The following article was published in the Spokesman-Review July 1, 2000.
To Understand God’s message, biblical evidence must be weighed contextually and you must be willing to admit you may be wrong, Rev. Paul Graves says.
Facts don’t always add up to God’s truth
I spent a little time reading the Declaration of Independence the other day. Its most famous phrase, “we hold these truths to be self-evident,” was not a unanimous observation. King George III certainly did not think those truths were self-evident.
In fact, the Declaration spends most of its time listing the “facts” of how King George denied equal treatment of all people, how he usurped God’s authority to endow people with life, liberty and the pursuit of happiness.
I’m sure the king even questioned whether the colonists’ list of “facts” was factual. For the king, those facts certainly didn’t add up to the “truth” that resulted in the revolutionary War and our Fourth of July/Independence Day celebration.
You see what happened there? With the same “facts” before them, the colonists and the king arrived at different truths. Hmmm . . . I thought they were supposed to be self-evident.
This seems like a classic case where truth can be discovered in spite of the facts. So for a few minutes today, let’s look at the slippery relationship between truth and facts.
Illustration No. 1 comes from a recent religion column by Mike McManus. While discussing the recent Southern Baptist Convention, he identified two facts: (1) the denomination has moved in “a more conservative and biblical direction,” and (2) this denomination has added millions of members in recent years while certain mainline denominations have lost millions. I do not dispute his facts.
But the “truth” he derives from these two facts appears to be that the Southern Baptists’ rigid biblical stances must be right because their membership rolls are growing.
It is easy to assert the truth that 1 + 1 = 2 in mathematics. It is something else again to assert that bigger church membership adds up to being “true” (read “faithful”) to God’s word. The “truth” of McManus’ assertion based on the facts presented is a very incomplete truth at best.
Which, of course, is often what happens to each of us when we grab a piece of truth and believe it is the whole truth.
Illustration No. 2 comes as the Bible itself. Controversy flourishes anytime biblical stories are discussed because we will never have a totally accurate translation of the Bible for a variety of honest reasons. One plus one cannot equal two when discussing the Bible because we can’t be completely sure that “1” has the same value now as it did when it was first written.
But that certainly doesn’t mean the truth that is found on the pages of the Bible is unworthy of our embrace. A month ago I referred to the story of Jonah. Is the truth of God’s grace to the people of Nineveh discarded for you just because Jonah’s big fish wasn’t necessarily a whale?
With minimal apology to readers who may subscribe to a literal reading of every word in the Bible, my truth-piece is this: The fanciful, imaginative nature of biblical stories may not be always factually accurate. But that likely fact certainly does not detract from the powerful, life-changing truth of these same stories on millions of people over the centuries.
Truth is always much greater than the sum — or lack — of facts presented!
I believe our most consistent struggle is to keep searching for truth instead of just settling for facts.
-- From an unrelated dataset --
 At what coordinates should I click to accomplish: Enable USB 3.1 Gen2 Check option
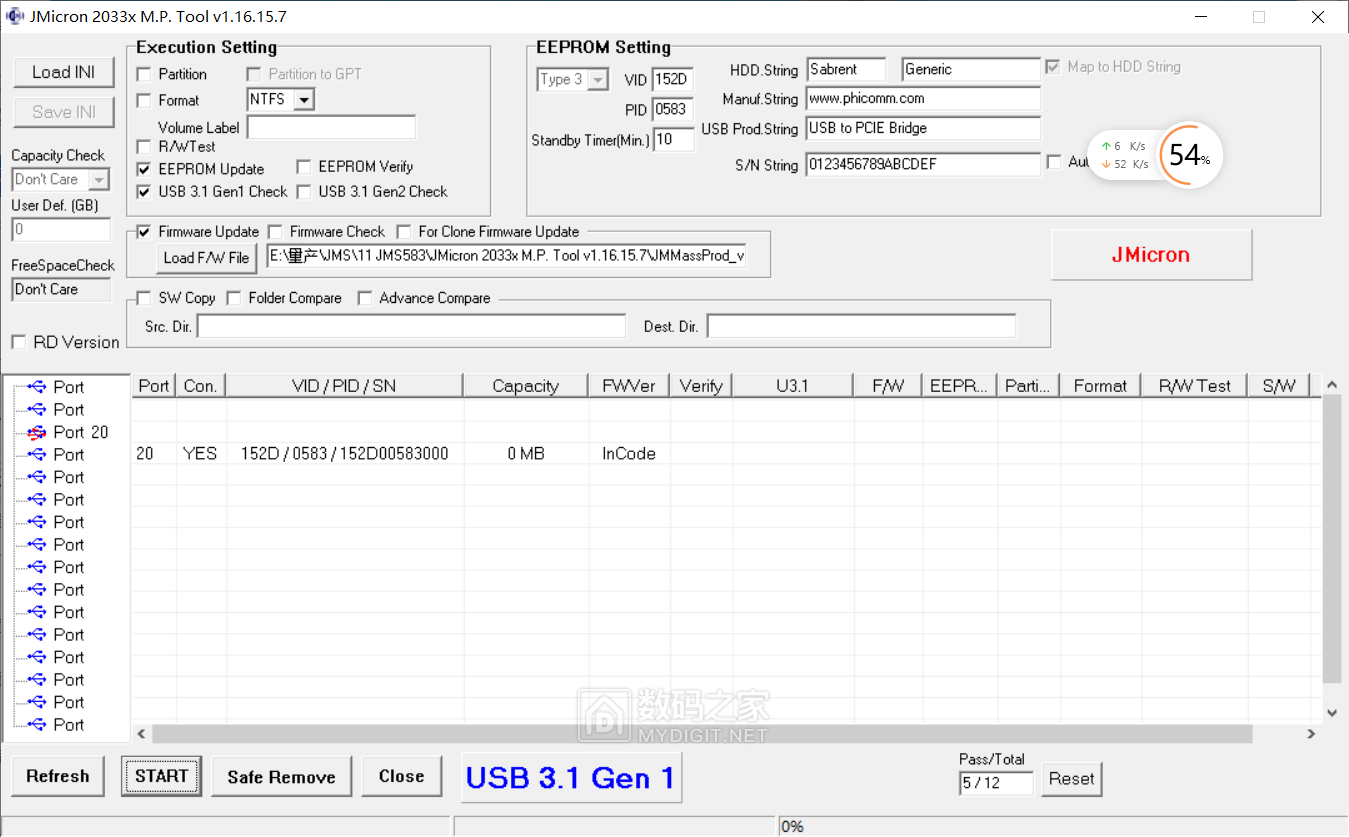pyautogui.click(x=304, y=192)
I think you can easily know what I mean by a simple review of your life over the past week. How many times in the last seven days were you faced with some facts that somehow didn’t add up to “the truth” as you had experienced it before?
All it takes to spout the facts and total them up is a combination of memory and knowing where to confirm the facts. Fact-finding is so often easier than truth-finding.
Because, to find the truth, you need to do at least two things: (1) put the facts in their larger context so you can see how they relate most fully to each other; and (2) approach the search for truth in a special way.
I shared with story from Sr. Joan Chittister almost four years ago. It bears repeating.
“Once upon a time a visitor came to the monastery looking for the purpose and meaning of life. The Teacher said to the Visitor, ‘If what you seek Truth, there is one thing you must have above all else.’
“ ‘I know’ the visitor said. ‘To find Truth I must have an overwhelming passion for it.’
“ ‘No,’ the Teacher said. ‘In order to find Truth, you must have an unremitting readiness to admit you may be wrong.’”
I say again: Truth — especially God’s Truth — is always greater than the sum of any facts that we can conjure up. No matter how right we think we are.